We listened to audio books on the way down and back: on the way down it was The Boys in the Boat, the true story of the University of Washington 8-man rowing team that won gold at the 1936 Berlin Olympics. (That’s not a spoiler: the author reveals the outcome at the beginning.) It’s an inspiring story about perseverance, surrendering the self and a hundred other things. Maggie and I didn’t know a thing a rowing at the beginning and now we feel like we have the beginnings of an appreciation for the sport. The story was so compelling we actually looked forward to getting back in the boat – uh, car – and hearing more about Joe Rantz and the rest of the team.
On the way back the book was The Nightingale, a fictional story about the women of a French village during the Nazi occupation. It’s an engaging story in a completely different sense. Never mind the whipsaw we had of going from testosterone to estrogen, it’s a slower, quieter story – at least at the beginning, which is as far as we’ve gotten. I like it because it’s finely observed and highly visual; Maggie gets a lot out of food descriptions, which break the story from time to time, but they work because the breaks emphasize the importance of food to people under extreme rationing.

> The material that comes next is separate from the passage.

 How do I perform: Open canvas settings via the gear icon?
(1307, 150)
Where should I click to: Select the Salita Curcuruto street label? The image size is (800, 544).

Back in Austin, we are without a permanent home in our “home” town. We’re renting a condo that has just enough space for the essentials, while the rest sits safely in a storage unit. The experience is teaching us what we value and how easy it is to do without all that other stuff.
It’s essential that we do without some of it, because it’s buried in the rest of our stuff in the overjammed little unit. We’ve made one visit to the storage unit, which was like Christmas where you don’t get everything you want. We got a lot of warm clothes, but for some reason the stereo and the winter coats are buried in the back someplace. Time for a trip to Goodwill and the pawn shop to pick up some temporary replacements.
It’s also liberating being in a familiar place with no familiar routine: no jobs, no commitments other that the ones we choose. Nothing to do but enjoy ourselves and plan the next phase: wandering around in Europe for a few months, seeing places that we’ve read about but haven’t visited, for one reason of another. It makes us kind of here and kind of not. I feel like our feet are not quite touching the ground.